Former Gov. M. Jodi Rell convened a panel of business leaders last year to help address the problem. That group, the Connecticut Commission on Educational Achievement, proposed a series of reforms in a report issued last October. Many of the members of the commission are now involved in the non-profit council, and they’re aiming to get those proposals implemented.

“We felt compelled to keep the momentum going to making our recommendations a reality,” said Steven Simmons, the former commission’s leader and a cable television executive.

Even with Gov. Dannel P. Malloy promising to focus on education in next year’s legislative session, the council’s list of 65 “essential” reforms is ambitious. The group wants to have teacher pay and tenure decisions based on student performance, have longer schools days and school years, require students pass a set of tests to receive a diploma, have school funding follow the student to whatever school they attend, including charter and magnet schools, and provide preschool to every student.

“Push back is a way of life. … We need to step back and take a look at what’s working and what’s not,” said Ramani Ayer, the retired chief executive of the The Hartford.

Teacher unions have long been leery of many of the initiatives.

Ray Rossomando, the legislative liaison for the the state’s largest teachers union, wrote in a statement he is disappointed in the panel’s recommendations.

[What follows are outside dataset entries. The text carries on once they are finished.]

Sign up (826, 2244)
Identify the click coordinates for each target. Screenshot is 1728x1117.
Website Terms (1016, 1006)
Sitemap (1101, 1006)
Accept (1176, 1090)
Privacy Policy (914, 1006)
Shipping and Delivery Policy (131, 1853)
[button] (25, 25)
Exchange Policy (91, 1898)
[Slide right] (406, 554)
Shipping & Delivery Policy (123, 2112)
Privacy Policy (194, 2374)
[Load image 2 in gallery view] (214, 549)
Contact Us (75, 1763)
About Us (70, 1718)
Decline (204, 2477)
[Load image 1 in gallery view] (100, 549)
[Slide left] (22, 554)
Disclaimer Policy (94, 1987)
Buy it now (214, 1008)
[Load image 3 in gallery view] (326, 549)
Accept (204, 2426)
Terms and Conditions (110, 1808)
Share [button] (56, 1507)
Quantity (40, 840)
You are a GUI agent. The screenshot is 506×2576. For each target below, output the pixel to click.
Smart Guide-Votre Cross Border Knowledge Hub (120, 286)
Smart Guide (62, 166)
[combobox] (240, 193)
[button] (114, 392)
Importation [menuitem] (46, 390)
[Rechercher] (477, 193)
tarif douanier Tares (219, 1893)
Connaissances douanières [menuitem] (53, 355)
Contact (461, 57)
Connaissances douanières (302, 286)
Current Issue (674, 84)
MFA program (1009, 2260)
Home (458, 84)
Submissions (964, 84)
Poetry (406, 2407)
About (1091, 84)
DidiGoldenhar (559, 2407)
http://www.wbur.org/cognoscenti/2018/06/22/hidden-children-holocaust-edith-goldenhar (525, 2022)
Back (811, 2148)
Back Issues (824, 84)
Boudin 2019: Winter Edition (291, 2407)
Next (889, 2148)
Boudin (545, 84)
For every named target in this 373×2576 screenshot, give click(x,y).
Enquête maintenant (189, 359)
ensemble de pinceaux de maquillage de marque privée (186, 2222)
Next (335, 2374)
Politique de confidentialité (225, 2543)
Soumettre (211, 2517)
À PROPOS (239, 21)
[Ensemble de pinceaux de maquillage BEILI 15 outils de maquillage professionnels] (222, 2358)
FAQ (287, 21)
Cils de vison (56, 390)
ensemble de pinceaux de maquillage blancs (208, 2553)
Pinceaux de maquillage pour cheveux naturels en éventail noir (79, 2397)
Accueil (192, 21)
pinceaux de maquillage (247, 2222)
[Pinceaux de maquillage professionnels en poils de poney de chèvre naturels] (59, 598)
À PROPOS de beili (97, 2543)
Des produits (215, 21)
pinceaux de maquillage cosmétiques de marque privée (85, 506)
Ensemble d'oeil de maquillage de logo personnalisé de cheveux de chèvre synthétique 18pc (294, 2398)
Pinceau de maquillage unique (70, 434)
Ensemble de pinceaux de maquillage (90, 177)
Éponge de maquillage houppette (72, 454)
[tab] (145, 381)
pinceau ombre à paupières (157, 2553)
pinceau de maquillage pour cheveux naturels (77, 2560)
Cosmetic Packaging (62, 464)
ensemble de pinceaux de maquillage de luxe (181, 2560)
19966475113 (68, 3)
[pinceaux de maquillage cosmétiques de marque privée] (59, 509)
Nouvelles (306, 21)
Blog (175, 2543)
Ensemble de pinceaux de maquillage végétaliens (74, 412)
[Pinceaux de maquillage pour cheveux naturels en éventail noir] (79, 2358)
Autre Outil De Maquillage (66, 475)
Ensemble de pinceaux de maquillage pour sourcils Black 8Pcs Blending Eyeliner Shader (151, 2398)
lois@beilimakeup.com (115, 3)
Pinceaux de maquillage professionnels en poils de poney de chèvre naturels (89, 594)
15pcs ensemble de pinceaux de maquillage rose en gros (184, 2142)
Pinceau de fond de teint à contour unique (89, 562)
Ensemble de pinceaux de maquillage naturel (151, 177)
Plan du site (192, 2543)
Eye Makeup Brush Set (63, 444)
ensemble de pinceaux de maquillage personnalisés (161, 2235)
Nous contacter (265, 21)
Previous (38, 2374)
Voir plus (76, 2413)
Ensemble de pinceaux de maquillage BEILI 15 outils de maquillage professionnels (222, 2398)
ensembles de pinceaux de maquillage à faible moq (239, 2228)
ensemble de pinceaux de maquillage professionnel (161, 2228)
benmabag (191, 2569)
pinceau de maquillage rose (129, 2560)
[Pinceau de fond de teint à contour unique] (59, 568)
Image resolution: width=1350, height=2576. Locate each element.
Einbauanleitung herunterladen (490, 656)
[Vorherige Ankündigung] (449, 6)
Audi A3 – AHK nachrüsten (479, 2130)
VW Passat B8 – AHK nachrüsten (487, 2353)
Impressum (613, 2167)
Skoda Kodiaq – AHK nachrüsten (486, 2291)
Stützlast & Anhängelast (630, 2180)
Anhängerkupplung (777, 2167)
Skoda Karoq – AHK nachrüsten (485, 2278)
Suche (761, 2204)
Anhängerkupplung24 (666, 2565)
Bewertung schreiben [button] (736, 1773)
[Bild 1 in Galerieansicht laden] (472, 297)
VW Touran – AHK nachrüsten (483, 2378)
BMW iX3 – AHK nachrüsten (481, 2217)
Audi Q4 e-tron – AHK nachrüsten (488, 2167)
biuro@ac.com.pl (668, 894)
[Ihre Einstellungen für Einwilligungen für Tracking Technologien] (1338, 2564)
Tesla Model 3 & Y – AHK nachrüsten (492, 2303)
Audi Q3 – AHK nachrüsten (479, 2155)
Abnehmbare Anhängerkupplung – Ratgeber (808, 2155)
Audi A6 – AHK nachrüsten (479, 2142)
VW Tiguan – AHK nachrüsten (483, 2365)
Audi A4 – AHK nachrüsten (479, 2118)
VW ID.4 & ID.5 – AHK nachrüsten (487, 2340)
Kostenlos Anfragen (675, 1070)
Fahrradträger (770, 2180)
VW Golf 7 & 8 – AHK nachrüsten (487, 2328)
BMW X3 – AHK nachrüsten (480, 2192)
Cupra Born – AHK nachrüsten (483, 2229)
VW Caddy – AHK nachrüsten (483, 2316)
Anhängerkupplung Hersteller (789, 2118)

“It is unfortunate that this group of CEOs aspires to reform education without including practitioners. That’s like promising to end cancer without consulting doctors,” he wrote, adding that his analysis of the data from the U.S. DOE indicates “Connecticut schools are outpacing the nation in school improvement.”

The areas the commission is recommending more be invested include:

  • Full-day kindergarten
  • Universal preschool
  • More remediation for 40,000 students
  • Longer school days and an extended school year
  • More subsidies for preschool for low-income students
  • Programs to attract highly qualified teachers in defined shortage areas.

The cost of building the facilities for the 5,600 children from low-income families to go to preschool alone is estimated to cost $211 million and an additional $40.2 million a year to run the programs, according to a report released earlier this week by the state Department of Education.

But Simmons said these investments are essential.

“The business community has a huge interest in an educated workforce. I think they are going to step up when they see some movement in the right direction,” he said.